Les vrais héros de l'histoire ne s'annoncent pas toujours. Il faut parfois les trouver, aller les chercher. C'est le cas de Rose Valland. Vous ne la connaissez peut-être pas, mais au moment où vous aurez terminé ce livre/récit de Jennifer Lesieur, elle pourrait bien faire partie de votre panthéon personnel. de ces personnages qui vous marquent à la fois dans ce qu'ils sont et ce qu'ils font.

Et pourtant :
"Le secret absolu dans lequel elle avait cadenassé sa vie et son action a effacé plus que son nom. L'existence de Rose Valland, criblée de béances, comporte un gouffre qui relève de la magie noire. Il n'existe aucune image animée d'elle. Aucun film, aucune vidéo amateur, aucun extrait de documentaire, aucune apparition, même floutée, fugitive, hors champ ou accidentelle, sur aucune pellicule. Traverser presque tout le XXe siècle sans se laisser capter par une caméra est un tour de force qu'elle a réussi, à supposer qu'elle l'ait souhaité."

Le 3 novembre 1940, Goering emportait dans son train personnel des chefs-d'oeuvre déposés au musée du Jeu de Paume. Ce jour-là "La femme invisible était toujours là. Impuissante, elle avait assisté à ce rapt en redoutant déjà les suivants, ici même, dans son musée où flottait encore l'odeur du cigare froid et des souffles lourds, son musée qui venait d'être souillé.
Elle s'appelait Rose Valland, et elle apprit ce jour-là à hurler en silence."

À une époque où l'on préférait une femme éduquée à une femme instruite, c'était déjà une avancée remarquable pour une jeune fille de son milieu, dont le père était maréchal-ferrant et sa mère qui tenait la maisonnée. Inscrite à l'école normale son chemin d'institutrice était tout tracé.
Mais c'était sans compter sa passion pour l'art. Direction les Beaux-Arts de Lyon, puis les Beaux-Arts de Paris. Malgré sa réussite son goût pour apprendre était bien plus fort que celui de transmettre...
Mais rien, ni personne ne l'avait préparée à ce qui allait advenir. Elle allait être propulsée dans L Histoire....

L'exode des oeuvres d'art des musées parisiens devait commencer.
"La « drôle de guerre », dans son attente inquiète des premiers combats, permit aux sauveteurs du Louvre d'agir avec calme et méthode. En quelques jours, il ne resta plus au musée que des oeuvres d'importance secondaire, des cadres vides posés le long de murs nus où se dessinaient des carrés et des rectangles plus clairs à l'emplacement des toiles. La Grande Galerie avait des airs de hall de gare vide, où résonnait le moindre son. Comme la scène d'un théâtre déserté par ses décors et ses acteurs, le coeur du bâtiment cessa de battre."

L'armistice signé, Hitler était à Paris
" Hitler porta sur les fontaines, les immeubles, les volets fermés, un regard de propriétaire. Il tenait enfin cette ville qu'il admirait, volée à un peuple qu'il méprisait. Une capitale engourdie, où il n'avait croisé aucun regard de défi. [...] Pour lui, l'art n'était pas tant une source de beauté, de contemplation, d'ouverture des perceptions qu'une addiction mauvaise, une obsession fanatique parmi tant d'autres. Et un moyen de se venger, d'effacer l'humiliation du traité de Versailles et celle des Beaux-Arts qui n'avaient pas voulu de lui."

● CONSIGNES ÉCRITES
A. Relevez tous les noms de personnes qui figurent dans le texte sur Rose Valland.
B. Rédigez la suite du texte sur Rose Valland, à partir de sa dernière phrase.

● DONNÉES ENREGISTRÉES
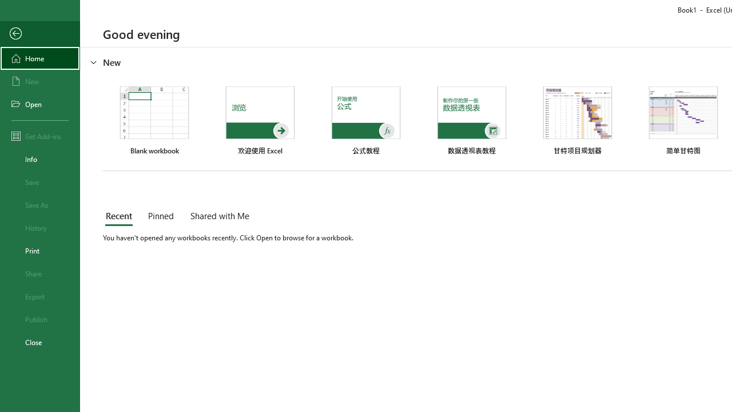 This screenshot has height=412, width=732. What do you see at coordinates (39, 33) in the screenshot?
I see `'Back'` at bounding box center [39, 33].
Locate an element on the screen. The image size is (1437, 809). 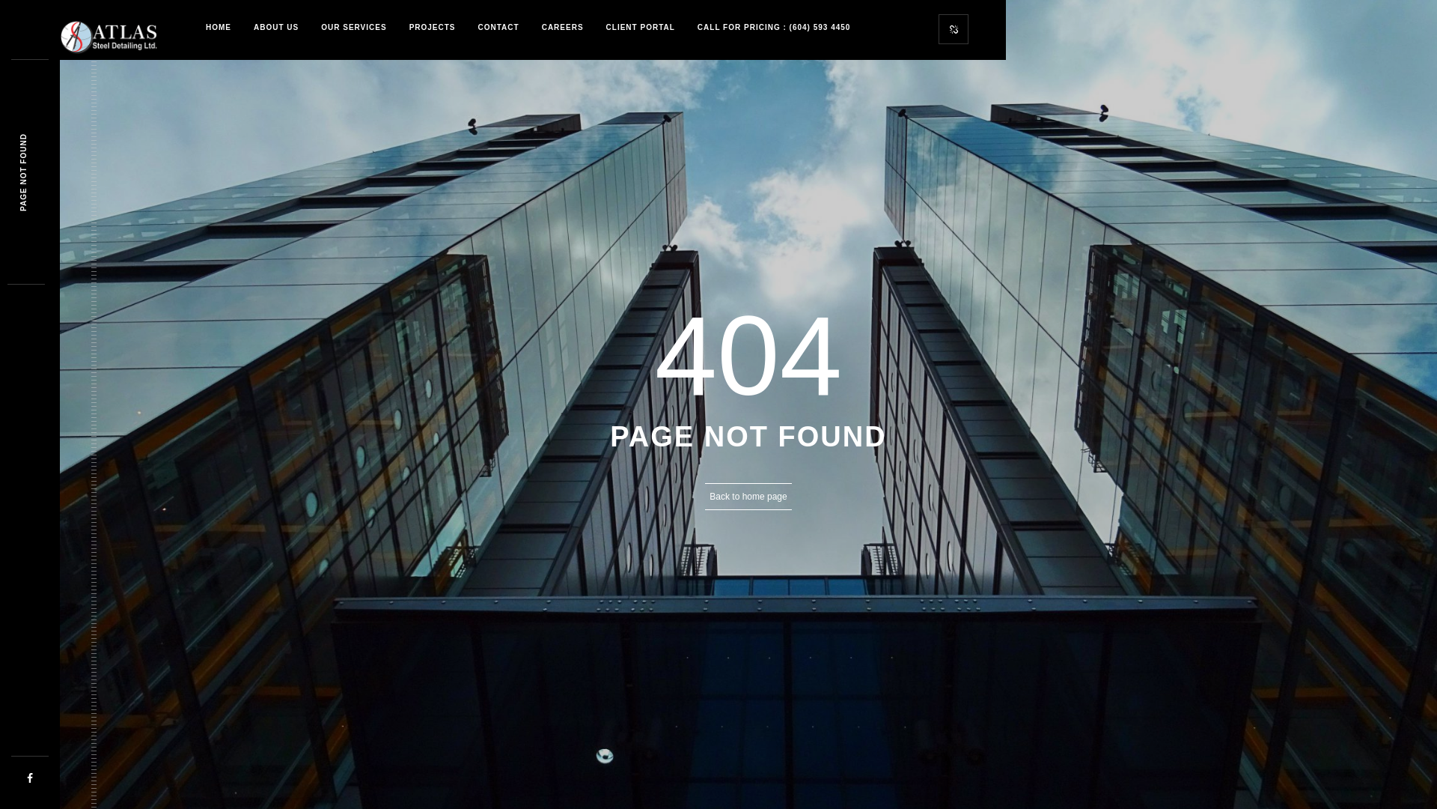
'OUR SERVICES' is located at coordinates (353, 28).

● LISTE DES RÉPONSES
A. Rose Valland, Jennifer Lesieur, Goering, Hitler

B.
Les nazis mirent en place une organisation réglée au "millimètre" pour organiser le pillage. Mais trop d'administration tue l'administration, ce fut très vite la confusion...
Si vous ajoutez à cela, la voracité de certains dont Goering (numéro 2 du régime) qui vivait dans un luxe malsain et ostentatoire, les marchands d'art véreux, les délateurs intéressés, des soldats qui s'improvisent huissiers de justice de pacotille, la création de l'ERR (Einsatzstab Reichsleiter Rosenberg) chargé de répertorier et de confisquer les biens des indésirables du parti, etc...
Vous obtenez une confusion extrême aux antipodes de l'image que voulait donner le régime, "Curieuse manie du Reich, cette tendance à créer une multitude d'organismes et d'institutions voués aux mêmes tâches, au risque de contre-productivité et d'inévitables luttes de pouvoir…"

Rose d'abord spectatrice de ces scènes qu'elle abhorrait devint très vite une actrice discrète en remplissant fiches, notes, listes. Écoutant les conversations pour y glaner ce qui pourrait être utile au traçage des oeuvres. Allant jusqu'à faire les poubelles pour y récupérer ce qui pourrait avoir de la valeur pour la suite.
Remontant ces informations collectées à Jacques Jaujard surnommé « L'homme qui sauva nos chefs-d'oeuvre » par l'essayiste André Chamson.
Vivant avec la peur au ventre, peur qui était devenue sa compagne de tous les jours...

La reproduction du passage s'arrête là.